- Location: Northern Province
- Coordinates: 09°05′19″N 80°20′54″E﻿ / ﻿9.08861°N 80.34833°E
- Type: Artificial lake
- River sources: Pali Aru
- Catchment area: 88 sq mi (228 km^{2})
- Managing agency: Department of Irrigation, Northern Provincial Council
- Water volume: 35,300 acre⋅ft (43,541,909 m^{3})

= Vavuni Kulam =

Vavuni Kulam (வவுனி குளம் Vavuṉi Kuḷam) is an irrigation tank in northern Sri Lanka, approximately 2 mi south east of Mallavi.

==History==
The tank on Pali Aru was earlier knowns as Peli Vapi. Restoration of the tank, which had a catchment area of 88 sqmi, commenced in 1954 with the support of the Australian government.

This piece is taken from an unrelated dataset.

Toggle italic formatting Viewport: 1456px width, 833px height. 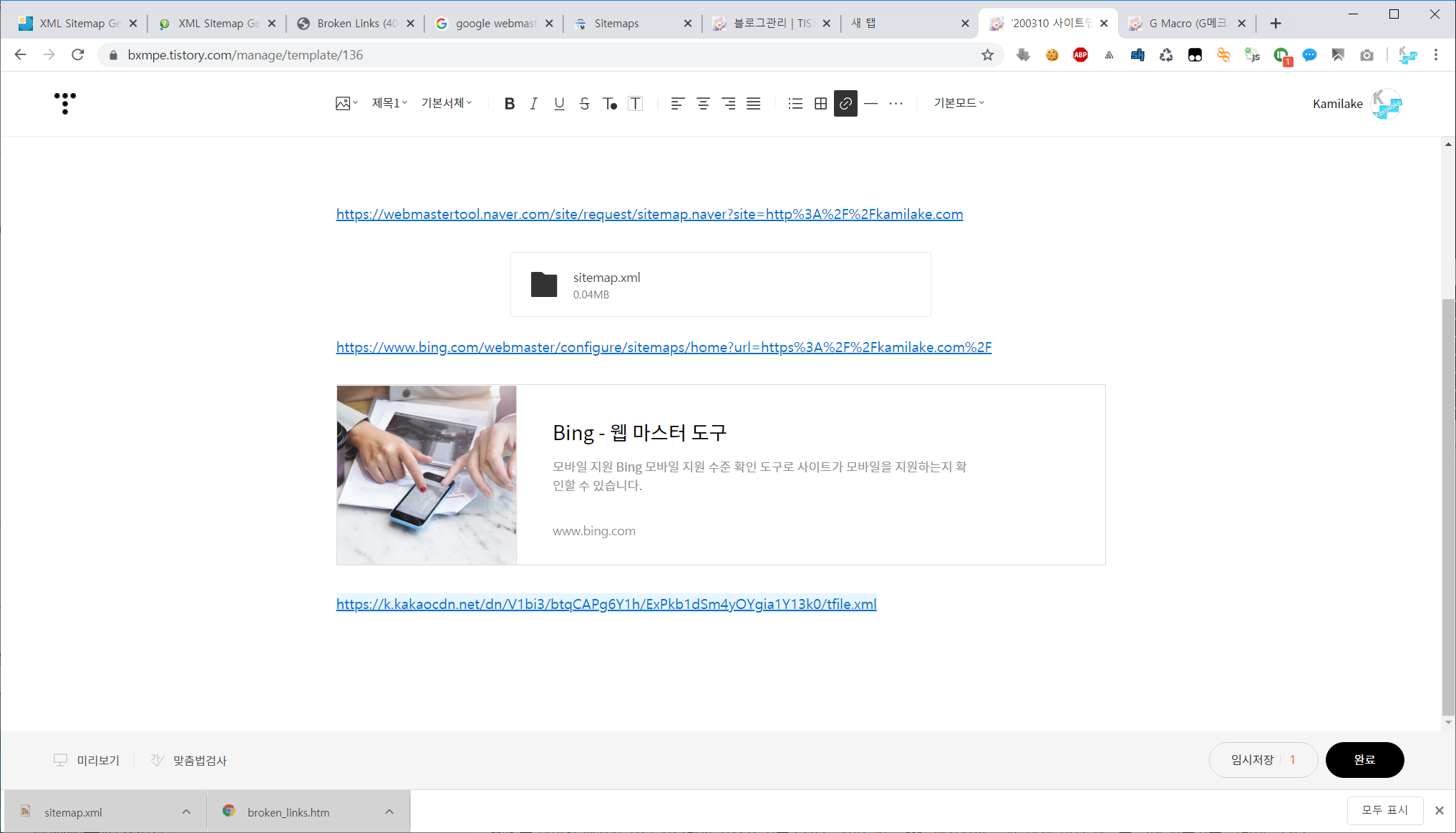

By the late 1960s the tank's bund was 2 mi long and 24 ft high whilst the tank's storage capacity was 35300 acre.ft and its water spread area was 3150 acre. There was a 500 ft spill on the left bank and two spills on the right bank - 1200 ft and 700 ft. The left and right bank sluices were each 4 ft by 3 ft 6 in whilst the central sluice had a diameter of 18 in. By 2014 the tank was capable of irrigating 6900 acre.